Given data —

* * *

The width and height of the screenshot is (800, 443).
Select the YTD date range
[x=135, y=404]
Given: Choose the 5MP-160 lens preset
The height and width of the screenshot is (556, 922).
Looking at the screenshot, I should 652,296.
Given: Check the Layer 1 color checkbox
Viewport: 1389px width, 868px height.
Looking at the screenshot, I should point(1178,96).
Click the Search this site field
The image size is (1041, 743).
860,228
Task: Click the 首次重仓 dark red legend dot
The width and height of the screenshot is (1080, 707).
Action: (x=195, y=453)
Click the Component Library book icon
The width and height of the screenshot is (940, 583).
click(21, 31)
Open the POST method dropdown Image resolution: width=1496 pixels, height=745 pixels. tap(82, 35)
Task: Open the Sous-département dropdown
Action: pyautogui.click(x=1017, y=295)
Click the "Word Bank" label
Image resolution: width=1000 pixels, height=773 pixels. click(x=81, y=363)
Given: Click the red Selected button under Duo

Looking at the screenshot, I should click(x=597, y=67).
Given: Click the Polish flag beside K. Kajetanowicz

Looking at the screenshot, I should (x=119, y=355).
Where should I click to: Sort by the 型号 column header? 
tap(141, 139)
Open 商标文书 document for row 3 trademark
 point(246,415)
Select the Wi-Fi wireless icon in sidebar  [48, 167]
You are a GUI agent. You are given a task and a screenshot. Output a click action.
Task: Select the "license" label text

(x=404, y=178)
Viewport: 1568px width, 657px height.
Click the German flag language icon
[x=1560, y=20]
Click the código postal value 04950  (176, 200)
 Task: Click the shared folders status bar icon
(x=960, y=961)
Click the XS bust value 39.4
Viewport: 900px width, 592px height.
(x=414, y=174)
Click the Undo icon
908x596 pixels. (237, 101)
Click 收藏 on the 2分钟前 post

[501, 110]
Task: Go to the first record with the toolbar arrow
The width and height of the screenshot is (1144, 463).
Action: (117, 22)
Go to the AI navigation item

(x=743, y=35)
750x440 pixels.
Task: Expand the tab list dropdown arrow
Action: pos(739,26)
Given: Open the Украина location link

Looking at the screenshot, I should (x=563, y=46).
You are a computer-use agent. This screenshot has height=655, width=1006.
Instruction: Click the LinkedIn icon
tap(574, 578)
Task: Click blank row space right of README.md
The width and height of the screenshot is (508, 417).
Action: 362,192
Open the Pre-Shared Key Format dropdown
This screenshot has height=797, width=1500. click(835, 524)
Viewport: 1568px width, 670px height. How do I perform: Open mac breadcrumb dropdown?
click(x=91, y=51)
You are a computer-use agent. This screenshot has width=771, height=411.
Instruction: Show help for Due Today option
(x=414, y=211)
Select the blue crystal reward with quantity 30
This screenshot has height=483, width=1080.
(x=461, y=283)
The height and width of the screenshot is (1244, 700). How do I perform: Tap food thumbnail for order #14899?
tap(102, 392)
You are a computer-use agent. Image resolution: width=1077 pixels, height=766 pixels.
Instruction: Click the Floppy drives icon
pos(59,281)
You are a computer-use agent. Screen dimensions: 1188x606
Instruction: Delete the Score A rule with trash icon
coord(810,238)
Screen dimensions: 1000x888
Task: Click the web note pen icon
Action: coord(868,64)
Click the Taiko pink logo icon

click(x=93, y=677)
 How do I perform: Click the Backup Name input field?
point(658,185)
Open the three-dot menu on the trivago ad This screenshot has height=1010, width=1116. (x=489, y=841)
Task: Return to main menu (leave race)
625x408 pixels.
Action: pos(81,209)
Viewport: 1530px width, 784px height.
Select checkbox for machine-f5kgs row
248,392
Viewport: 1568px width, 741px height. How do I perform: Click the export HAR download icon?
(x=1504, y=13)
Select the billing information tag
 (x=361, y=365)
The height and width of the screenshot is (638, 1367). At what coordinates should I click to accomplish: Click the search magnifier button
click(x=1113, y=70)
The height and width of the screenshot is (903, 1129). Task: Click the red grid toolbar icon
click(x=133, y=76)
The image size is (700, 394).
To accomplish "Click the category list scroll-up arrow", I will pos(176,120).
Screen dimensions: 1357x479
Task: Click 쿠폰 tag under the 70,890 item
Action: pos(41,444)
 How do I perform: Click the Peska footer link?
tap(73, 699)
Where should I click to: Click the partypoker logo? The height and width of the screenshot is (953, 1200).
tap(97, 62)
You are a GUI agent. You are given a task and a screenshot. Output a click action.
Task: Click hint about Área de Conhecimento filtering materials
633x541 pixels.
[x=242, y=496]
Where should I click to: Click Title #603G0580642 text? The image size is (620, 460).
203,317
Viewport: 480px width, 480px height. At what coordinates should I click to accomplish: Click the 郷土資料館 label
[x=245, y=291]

* * *

Work instructions — Copy every row above word for word, keeping each line's characters and spacing unchanged.

Exercise output —
The width and height of the screenshot is (800, 443).
Select the YTD date range
[x=135, y=404]
Given: Choose the 5MP-160 lens preset
The height and width of the screenshot is (556, 922).
Looking at the screenshot, I should 652,296.
Given: Check the Layer 1 color checkbox
Viewport: 1389px width, 868px height.
Looking at the screenshot, I should point(1178,96).
Click the Search this site field
The image size is (1041, 743).
860,228
Task: Click the 首次重仓 dark red legend dot
The width and height of the screenshot is (1080, 707).
Action: (x=195, y=453)
Click the Component Library book icon
The width and height of the screenshot is (940, 583).
click(21, 31)
Open the POST method dropdown Image resolution: width=1496 pixels, height=745 pixels. tap(82, 35)
Task: Open the Sous-département dropdown
Action: pyautogui.click(x=1017, y=295)
Click the "Word Bank" label
Image resolution: width=1000 pixels, height=773 pixels. click(x=81, y=363)
Given: Click the red Selected button under Duo

Looking at the screenshot, I should click(x=597, y=67).
Given: Click the Polish flag beside K. Kajetanowicz

Looking at the screenshot, I should (x=119, y=355).
Where should I click to: Sort by the 型号 column header? 
tap(141, 139)
Open 商标文书 document for row 3 trademark
 point(246,415)
Select the Wi-Fi wireless icon in sidebar  [48, 167]
You are a GUI agent. You are given a task and a screenshot. Output a click action.
Task: Select the "license" label text

(x=404, y=178)
Viewport: 1568px width, 657px height.
Click the German flag language icon
[x=1560, y=20]
Click the código postal value 04950  (176, 200)
 Task: Click the shared folders status bar icon
(x=960, y=961)
Click the XS bust value 39.4
Viewport: 900px width, 592px height.
(x=414, y=174)
Click the Undo icon
908x596 pixels. (237, 101)
Click 收藏 on the 2分钟前 post

[501, 110]
Task: Go to the first record with the toolbar arrow
The width and height of the screenshot is (1144, 463).
Action: (117, 22)
Go to the AI navigation item

(x=743, y=35)
750x440 pixels.
Task: Expand the tab list dropdown arrow
Action: pos(739,26)
Given: Open the Украина location link

Looking at the screenshot, I should (x=563, y=46).
You are a computer-use agent. This screenshot has height=655, width=1006.
Instruction: Click the LinkedIn icon
tap(574, 578)
Task: Click blank row space right of README.md
The width and height of the screenshot is (508, 417).
Action: 362,192
Open the Pre-Shared Key Format dropdown
This screenshot has height=797, width=1500. click(835, 524)
Viewport: 1568px width, 670px height. How do I perform: Open mac breadcrumb dropdown?
click(x=91, y=51)
You are a computer-use agent. This screenshot has width=771, height=411.
Instruction: Show help for Due Today option
(x=414, y=211)
Select the blue crystal reward with quantity 30
This screenshot has height=483, width=1080.
(x=461, y=283)
The height and width of the screenshot is (1244, 700). How do I perform: Tap food thumbnail for order #14899?
tap(102, 392)
You are a computer-use agent. Image resolution: width=1077 pixels, height=766 pixels.
Instruction: Click the Floppy drives icon
pos(59,281)
You are a computer-use agent. Screen dimensions: 1188x606
Instruction: Delete the Score A rule with trash icon
coord(810,238)
Screen dimensions: 1000x888
Task: Click the web note pen icon
Action: coord(868,64)
Click the Taiko pink logo icon

click(x=93, y=677)
 How do I perform: Click the Backup Name input field?
point(658,185)
Open the three-dot menu on the trivago ad This screenshot has height=1010, width=1116. (x=489, y=841)
Task: Return to main menu (leave race)
625x408 pixels.
Action: pos(81,209)
Viewport: 1530px width, 784px height.
Select checkbox for machine-f5kgs row
248,392
Viewport: 1568px width, 741px height. How do I perform: Click the export HAR download icon?
(x=1504, y=13)
Select the billing information tag
 (x=361, y=365)
The height and width of the screenshot is (638, 1367). At what coordinates should I click to accomplish: Click the search magnifier button
click(x=1113, y=70)
The height and width of the screenshot is (903, 1129). Task: Click the red grid toolbar icon
click(x=133, y=76)
The image size is (700, 394).
To accomplish "Click the category list scroll-up arrow", I will pos(176,120).
Screen dimensions: 1357x479
Task: Click 쿠폰 tag under the 70,890 item
Action: pos(41,444)
 How do I perform: Click the Peska footer link?
tap(73, 699)
Where should I click to: Click the partypoker logo? The height and width of the screenshot is (953, 1200).
tap(97, 62)
You are a GUI agent. You are given a task and a screenshot. Output a click action.
Task: Click hint about Área de Conhecimento filtering materials
633x541 pixels.
[x=242, y=496]
Where should I click to: Click Title #603G0580642 text? The image size is (620, 460).
203,317
Viewport: 480px width, 480px height. At what coordinates should I click to accomplish: Click the 郷土資料館 label
[x=245, y=291]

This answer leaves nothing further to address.